Poor people living in low-lying areas are very vulnerable to disease 
due to constant exposure to runoff and floodwater contaminated by human 
excreta and sludge flowing from higher ground. Leakages from toilet soak
 pits and septic tanks also tend to pollute sources of shallow 
groundwater.
Financing the full life-cycle costs of sanitation should go beyond 
installing toilets. The IRC study notes that interventions and program 
budgets must account for investments in creating demand for toilets, 
providing information and marketing services, ensuring financing 
mechanisms for production and maintenance of sanitation services, and 
providing support for efficient operations, use and waste disposal. It 
would appear, then, that only such a life-cycle approach would ensure 
better sanitation and health for the poor and ultra-poor in cities that 
is sustainable in the long-term.
Conclusion
Globally, the costs of urban water and sanitation are borne by 
governments and households. A mere 5% of all Official Development 
Assistance (ODA) goes to the water sector with sanitation often 
remaining unaddressed. Studies that assess national economic and social 
losses on account of poor sanitation services, such as that done by 
WSP-ESI, are critical to building advocacy and directing the flow of 
funds towards improved sanitation models.
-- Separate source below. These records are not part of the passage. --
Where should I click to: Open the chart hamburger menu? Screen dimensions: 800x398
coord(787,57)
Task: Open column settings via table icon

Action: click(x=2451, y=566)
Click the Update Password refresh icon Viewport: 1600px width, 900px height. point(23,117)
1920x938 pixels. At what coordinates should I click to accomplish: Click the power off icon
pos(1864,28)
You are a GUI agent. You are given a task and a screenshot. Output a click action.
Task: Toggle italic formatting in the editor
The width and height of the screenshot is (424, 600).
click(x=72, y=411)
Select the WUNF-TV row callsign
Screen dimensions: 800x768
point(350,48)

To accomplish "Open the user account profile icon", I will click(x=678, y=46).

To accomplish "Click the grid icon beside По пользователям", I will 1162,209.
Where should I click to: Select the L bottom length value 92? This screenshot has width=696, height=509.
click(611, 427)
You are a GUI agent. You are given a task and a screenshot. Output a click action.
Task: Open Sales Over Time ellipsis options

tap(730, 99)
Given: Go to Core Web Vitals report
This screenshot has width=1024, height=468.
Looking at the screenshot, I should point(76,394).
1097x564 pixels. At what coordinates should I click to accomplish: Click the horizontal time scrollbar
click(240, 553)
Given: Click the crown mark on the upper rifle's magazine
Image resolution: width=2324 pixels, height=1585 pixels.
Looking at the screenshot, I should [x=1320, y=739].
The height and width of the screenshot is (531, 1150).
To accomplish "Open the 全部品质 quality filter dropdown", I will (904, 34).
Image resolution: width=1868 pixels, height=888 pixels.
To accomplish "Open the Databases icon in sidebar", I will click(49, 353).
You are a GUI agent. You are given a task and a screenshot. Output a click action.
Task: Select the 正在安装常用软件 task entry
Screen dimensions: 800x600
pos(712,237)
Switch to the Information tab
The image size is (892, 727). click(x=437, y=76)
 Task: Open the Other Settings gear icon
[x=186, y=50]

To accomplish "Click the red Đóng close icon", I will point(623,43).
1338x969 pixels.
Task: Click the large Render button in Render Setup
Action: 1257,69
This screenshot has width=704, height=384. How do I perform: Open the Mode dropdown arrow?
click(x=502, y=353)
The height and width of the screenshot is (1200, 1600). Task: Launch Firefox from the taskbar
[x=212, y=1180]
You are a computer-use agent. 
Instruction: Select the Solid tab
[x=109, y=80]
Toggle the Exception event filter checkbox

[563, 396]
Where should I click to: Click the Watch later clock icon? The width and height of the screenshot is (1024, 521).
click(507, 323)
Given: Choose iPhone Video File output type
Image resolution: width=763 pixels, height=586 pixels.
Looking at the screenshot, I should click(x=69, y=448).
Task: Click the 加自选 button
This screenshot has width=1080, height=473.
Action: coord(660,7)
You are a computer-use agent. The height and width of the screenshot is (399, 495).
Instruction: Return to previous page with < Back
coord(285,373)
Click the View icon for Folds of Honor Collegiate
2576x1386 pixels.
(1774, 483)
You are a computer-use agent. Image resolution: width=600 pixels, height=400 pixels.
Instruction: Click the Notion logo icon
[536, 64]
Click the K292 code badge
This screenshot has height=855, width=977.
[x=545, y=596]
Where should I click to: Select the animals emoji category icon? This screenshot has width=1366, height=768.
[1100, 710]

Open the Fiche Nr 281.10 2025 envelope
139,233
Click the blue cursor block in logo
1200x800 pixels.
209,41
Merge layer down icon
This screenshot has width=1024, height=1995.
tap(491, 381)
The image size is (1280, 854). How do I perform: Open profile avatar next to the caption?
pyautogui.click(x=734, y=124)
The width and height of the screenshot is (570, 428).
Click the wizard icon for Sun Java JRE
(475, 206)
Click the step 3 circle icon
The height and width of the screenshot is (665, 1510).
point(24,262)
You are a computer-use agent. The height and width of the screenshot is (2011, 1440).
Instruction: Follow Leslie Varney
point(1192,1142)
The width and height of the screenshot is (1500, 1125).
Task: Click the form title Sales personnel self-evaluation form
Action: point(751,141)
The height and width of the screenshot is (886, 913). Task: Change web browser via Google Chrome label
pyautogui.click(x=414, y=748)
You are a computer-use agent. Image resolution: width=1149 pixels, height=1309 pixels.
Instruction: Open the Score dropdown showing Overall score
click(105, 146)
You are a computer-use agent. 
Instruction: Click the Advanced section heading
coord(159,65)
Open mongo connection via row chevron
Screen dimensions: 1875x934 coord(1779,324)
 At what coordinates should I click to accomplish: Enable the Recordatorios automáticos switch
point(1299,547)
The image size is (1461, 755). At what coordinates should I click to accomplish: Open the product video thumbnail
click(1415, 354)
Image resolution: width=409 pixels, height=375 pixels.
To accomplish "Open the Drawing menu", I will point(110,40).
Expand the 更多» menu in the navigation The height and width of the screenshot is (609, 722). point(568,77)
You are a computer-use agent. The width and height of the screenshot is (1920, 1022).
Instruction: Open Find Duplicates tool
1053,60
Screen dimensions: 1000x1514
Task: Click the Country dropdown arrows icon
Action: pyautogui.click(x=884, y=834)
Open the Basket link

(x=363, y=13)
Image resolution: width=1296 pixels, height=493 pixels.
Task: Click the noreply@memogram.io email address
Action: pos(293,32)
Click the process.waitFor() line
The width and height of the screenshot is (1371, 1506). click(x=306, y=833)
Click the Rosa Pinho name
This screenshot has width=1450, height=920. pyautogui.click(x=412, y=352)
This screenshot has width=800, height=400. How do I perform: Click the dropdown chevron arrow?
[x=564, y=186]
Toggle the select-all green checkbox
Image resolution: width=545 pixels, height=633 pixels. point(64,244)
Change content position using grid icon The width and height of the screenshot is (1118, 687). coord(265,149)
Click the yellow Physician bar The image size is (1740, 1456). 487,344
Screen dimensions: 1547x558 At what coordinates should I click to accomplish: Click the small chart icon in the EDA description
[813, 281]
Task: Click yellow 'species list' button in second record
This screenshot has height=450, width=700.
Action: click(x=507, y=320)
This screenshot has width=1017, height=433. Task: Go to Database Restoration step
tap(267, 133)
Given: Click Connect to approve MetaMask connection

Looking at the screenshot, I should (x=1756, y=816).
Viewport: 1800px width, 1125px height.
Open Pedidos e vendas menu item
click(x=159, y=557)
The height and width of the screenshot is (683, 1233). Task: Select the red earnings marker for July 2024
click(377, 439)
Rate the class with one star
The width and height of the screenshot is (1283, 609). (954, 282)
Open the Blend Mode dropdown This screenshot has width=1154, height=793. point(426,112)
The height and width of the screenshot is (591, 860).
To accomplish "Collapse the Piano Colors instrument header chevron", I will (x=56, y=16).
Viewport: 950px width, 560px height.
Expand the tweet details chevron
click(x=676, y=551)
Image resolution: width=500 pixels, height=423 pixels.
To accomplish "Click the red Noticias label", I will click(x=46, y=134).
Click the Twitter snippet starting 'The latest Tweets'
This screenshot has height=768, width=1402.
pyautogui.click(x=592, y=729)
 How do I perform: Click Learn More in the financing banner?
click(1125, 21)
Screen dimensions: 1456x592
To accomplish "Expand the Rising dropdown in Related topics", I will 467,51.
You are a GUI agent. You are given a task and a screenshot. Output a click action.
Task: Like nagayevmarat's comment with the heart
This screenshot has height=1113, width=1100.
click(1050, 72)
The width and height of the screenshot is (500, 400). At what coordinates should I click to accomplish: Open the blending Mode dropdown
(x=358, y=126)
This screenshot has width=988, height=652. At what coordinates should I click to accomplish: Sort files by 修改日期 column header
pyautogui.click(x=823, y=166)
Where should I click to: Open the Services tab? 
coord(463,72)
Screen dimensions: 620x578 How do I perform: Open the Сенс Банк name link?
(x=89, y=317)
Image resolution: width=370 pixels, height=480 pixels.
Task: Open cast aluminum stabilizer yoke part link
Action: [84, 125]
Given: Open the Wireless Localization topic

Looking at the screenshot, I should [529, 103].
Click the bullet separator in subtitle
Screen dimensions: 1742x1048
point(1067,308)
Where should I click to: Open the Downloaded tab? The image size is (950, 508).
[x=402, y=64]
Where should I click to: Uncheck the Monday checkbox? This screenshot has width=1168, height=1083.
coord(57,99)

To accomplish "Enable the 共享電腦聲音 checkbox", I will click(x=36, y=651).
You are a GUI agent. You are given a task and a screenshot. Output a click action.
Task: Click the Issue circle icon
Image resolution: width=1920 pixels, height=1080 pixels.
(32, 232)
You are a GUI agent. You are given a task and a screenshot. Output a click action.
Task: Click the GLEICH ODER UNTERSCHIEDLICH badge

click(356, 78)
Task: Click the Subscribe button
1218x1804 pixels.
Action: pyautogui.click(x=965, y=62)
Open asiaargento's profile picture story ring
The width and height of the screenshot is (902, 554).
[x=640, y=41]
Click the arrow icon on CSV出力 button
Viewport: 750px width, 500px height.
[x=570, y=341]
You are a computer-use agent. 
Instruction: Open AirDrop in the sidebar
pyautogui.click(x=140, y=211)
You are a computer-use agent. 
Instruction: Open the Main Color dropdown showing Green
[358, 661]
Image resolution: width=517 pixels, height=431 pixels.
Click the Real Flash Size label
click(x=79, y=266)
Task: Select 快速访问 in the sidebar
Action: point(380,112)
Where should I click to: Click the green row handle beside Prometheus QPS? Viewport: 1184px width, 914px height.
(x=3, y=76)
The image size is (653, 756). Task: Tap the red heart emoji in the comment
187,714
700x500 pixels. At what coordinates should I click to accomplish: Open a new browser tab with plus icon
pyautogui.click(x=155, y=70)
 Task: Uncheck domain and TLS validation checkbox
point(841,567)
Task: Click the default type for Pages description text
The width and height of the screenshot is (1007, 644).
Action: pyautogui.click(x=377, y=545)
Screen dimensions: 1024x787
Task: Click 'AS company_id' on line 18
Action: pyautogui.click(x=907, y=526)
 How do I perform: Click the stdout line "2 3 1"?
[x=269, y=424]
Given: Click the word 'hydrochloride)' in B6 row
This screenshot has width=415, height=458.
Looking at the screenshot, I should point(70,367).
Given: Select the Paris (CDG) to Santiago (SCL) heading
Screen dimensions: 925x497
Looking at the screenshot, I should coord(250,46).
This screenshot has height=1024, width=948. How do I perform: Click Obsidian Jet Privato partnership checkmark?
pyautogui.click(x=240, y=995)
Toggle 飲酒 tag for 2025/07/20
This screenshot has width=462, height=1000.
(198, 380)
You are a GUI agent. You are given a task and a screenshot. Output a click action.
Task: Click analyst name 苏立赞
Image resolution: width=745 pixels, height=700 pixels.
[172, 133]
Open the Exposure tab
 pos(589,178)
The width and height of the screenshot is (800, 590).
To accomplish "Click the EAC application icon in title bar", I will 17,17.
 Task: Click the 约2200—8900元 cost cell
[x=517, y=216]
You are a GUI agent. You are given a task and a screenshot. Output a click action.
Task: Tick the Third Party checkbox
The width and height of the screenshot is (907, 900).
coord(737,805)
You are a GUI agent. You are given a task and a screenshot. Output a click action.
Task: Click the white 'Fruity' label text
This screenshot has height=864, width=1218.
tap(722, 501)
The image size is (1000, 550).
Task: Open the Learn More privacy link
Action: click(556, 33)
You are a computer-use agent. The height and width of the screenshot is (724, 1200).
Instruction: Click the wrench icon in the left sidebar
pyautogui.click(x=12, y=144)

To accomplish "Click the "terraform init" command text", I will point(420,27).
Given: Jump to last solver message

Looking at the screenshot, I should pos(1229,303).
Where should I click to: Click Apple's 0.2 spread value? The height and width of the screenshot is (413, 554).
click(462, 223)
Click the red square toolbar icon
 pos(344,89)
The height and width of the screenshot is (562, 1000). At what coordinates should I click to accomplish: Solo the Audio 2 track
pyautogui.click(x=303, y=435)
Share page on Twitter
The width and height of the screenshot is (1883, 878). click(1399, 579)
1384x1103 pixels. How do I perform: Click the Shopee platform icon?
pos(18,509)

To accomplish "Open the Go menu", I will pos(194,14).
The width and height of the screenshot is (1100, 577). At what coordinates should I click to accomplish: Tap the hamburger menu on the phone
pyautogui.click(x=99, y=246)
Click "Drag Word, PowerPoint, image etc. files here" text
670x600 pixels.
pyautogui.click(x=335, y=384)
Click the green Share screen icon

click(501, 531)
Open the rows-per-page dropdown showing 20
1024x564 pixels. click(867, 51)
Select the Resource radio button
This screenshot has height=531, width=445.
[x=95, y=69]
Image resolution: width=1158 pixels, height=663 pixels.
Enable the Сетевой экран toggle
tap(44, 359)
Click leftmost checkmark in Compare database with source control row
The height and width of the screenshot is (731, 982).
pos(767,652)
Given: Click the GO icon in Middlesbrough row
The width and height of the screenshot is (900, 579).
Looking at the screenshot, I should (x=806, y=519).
Information is often a primary hurdle. International foundations and 
NGOs, as well as private sector enterprises, are working in the 
sanitation and clean water space to bridge the gap, but their efforts 
are not well reported or documented. A cohesive study could indicate 
ways in which these piecemeal and often disparate efforts could work 
together for stronger impact.
Financing for this sector comes from grants and user fees in the 
pay-per-use models. Funds from these sources tend to be inadequate for 
the big push the issue requires. Furthermore, disposal of waste is one 
piece of the sanitation chain private sector players struggle to put 
together. Public-private partnerships at this juncture could enable 
private operators to deliver better and more sustainable services.
Access to sanitation has implications beyond economic costs and benefits or even good health and a longer life. For the urban poor forced to defecate in the open, it is about dignity, self-respect and personal safety. The WSP-ESI report is hard-hitting as it puts an economic cost to poor sanitation at the national level. If it is successful in directing investment towards better sanitation for the urban poor, the value of its impact would be immeasurable.